Spor yazarları tek geçti
Abone olMilli takım bir yana o bir yana konuldu. Spor yazarları onu zirveye çıkardı. Çek maçı için bakın kim ne dedi?
3-2'lik galibiyete spor yazarları da inanamadı. Son 15 dakikada gelen 3 gol yorumcuları da allak bullak etti. Maçı kahramanı Arda'yı göklere çıkardılar. İşte uzun süre hafızalardan silinmeyecek maçla ilgili spor yazarlarının görüşleri:
(MİLLİYET) RIDVAN DİLMEN: ARDA'YI HAYRAN KALDIM
Fatih Terim’i eleştirdik. Tabii ki saygı çerçevesi içinde. İsviçre maçının ikinci yarısında sahneye çıkan Terim doğru takımla sahaya çıktı, doğru değişiklikler yaptı. Oyunu hiç bırakmadı. Saha içinde yüzde doksanımız maçı bırakmıştı. Ama Terim kendisine öyle bir yardımcı oyuncu bulmuş ki, onun adı Arda’ydı. O maçı bırakmadı, oynadı, oynattı.
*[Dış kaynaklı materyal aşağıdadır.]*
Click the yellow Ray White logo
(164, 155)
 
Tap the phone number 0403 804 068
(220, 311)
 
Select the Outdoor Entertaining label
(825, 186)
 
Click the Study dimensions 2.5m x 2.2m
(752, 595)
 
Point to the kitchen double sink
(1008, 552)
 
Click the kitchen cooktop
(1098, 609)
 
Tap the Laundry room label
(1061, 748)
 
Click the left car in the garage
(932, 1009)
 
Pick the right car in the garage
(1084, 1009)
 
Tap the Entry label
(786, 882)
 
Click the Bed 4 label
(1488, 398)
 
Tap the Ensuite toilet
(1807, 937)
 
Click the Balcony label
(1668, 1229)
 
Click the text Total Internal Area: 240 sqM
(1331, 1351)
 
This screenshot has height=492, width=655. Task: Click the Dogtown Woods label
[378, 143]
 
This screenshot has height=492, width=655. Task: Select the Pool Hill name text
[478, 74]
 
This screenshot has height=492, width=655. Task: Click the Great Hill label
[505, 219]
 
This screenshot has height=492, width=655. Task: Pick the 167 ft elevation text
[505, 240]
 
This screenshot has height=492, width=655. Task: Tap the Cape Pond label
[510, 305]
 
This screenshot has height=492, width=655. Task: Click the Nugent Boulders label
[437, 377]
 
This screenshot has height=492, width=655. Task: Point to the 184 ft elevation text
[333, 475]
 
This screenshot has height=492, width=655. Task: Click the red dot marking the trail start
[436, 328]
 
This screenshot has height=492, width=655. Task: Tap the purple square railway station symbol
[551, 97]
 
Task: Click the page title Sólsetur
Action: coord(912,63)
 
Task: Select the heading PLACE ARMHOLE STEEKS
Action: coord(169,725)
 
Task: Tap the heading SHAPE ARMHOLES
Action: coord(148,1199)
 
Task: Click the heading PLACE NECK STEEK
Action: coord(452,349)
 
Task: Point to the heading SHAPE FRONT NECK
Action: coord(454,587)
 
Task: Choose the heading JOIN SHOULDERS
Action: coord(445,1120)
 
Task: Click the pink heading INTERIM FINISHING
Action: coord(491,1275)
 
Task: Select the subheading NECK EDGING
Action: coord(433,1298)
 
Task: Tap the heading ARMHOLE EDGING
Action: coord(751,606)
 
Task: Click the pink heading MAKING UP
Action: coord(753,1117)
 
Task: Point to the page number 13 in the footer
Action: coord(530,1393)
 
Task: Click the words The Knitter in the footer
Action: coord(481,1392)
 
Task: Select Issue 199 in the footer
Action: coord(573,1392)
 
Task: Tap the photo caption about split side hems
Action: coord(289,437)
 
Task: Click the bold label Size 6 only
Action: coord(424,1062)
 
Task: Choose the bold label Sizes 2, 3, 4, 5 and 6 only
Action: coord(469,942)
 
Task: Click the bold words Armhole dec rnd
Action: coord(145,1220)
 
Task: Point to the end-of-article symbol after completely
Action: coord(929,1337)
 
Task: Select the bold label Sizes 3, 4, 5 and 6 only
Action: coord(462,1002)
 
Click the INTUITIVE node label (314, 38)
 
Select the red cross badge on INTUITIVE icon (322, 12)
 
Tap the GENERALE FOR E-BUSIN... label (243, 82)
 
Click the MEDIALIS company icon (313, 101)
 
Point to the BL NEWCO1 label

Günümüz futbolunda çok önemli yıldızlar var ama o yıldızların arkadaşlarına ihtiyacı var. 70’li yıllarda tek başına maç aldı derlerdi. Arda kimseden destek almayarak Çekler’i paramparça yaptı. Yine de çok önemli dersler çıkarıyoruz çeyrek finale kalırken.
(MİLLİYET) MEHMET DEMİRKOL: EFSANEVİ ARDA TURAN
Bu turneyi utanarak kapatmamızı engelleyen de İsviçre maçındaki son dakika golüyle birlikte bu oldu. Bu oyunu sağlayan adam sonra oyunu geri de getirdi. Arda Turan...
Arkadaşları kusura bakmasın, onu bu efsanevi zaferde başka bir yere koymak zorundayız. Futbol bir takım oyunudur evet ve takıma takım olduğunu hatırlatan birileri gerekiyor bazen. O adam Arda Turan’dı. Genç yaşında artık çok büyük.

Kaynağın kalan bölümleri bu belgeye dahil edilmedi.